- Exercise description -
Repeat all the data word for word.
Start of Supplied material
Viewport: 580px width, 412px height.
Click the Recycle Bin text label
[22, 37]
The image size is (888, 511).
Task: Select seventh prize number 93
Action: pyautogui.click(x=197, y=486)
End of Supplied material
- Result of the exercise -
Viewport: 580px width, 412px height.
Click the Recycle Bin text label
[22, 37]
The image size is (888, 511).
Task: Select seventh prize number 93
Action: pyautogui.click(x=197, y=486)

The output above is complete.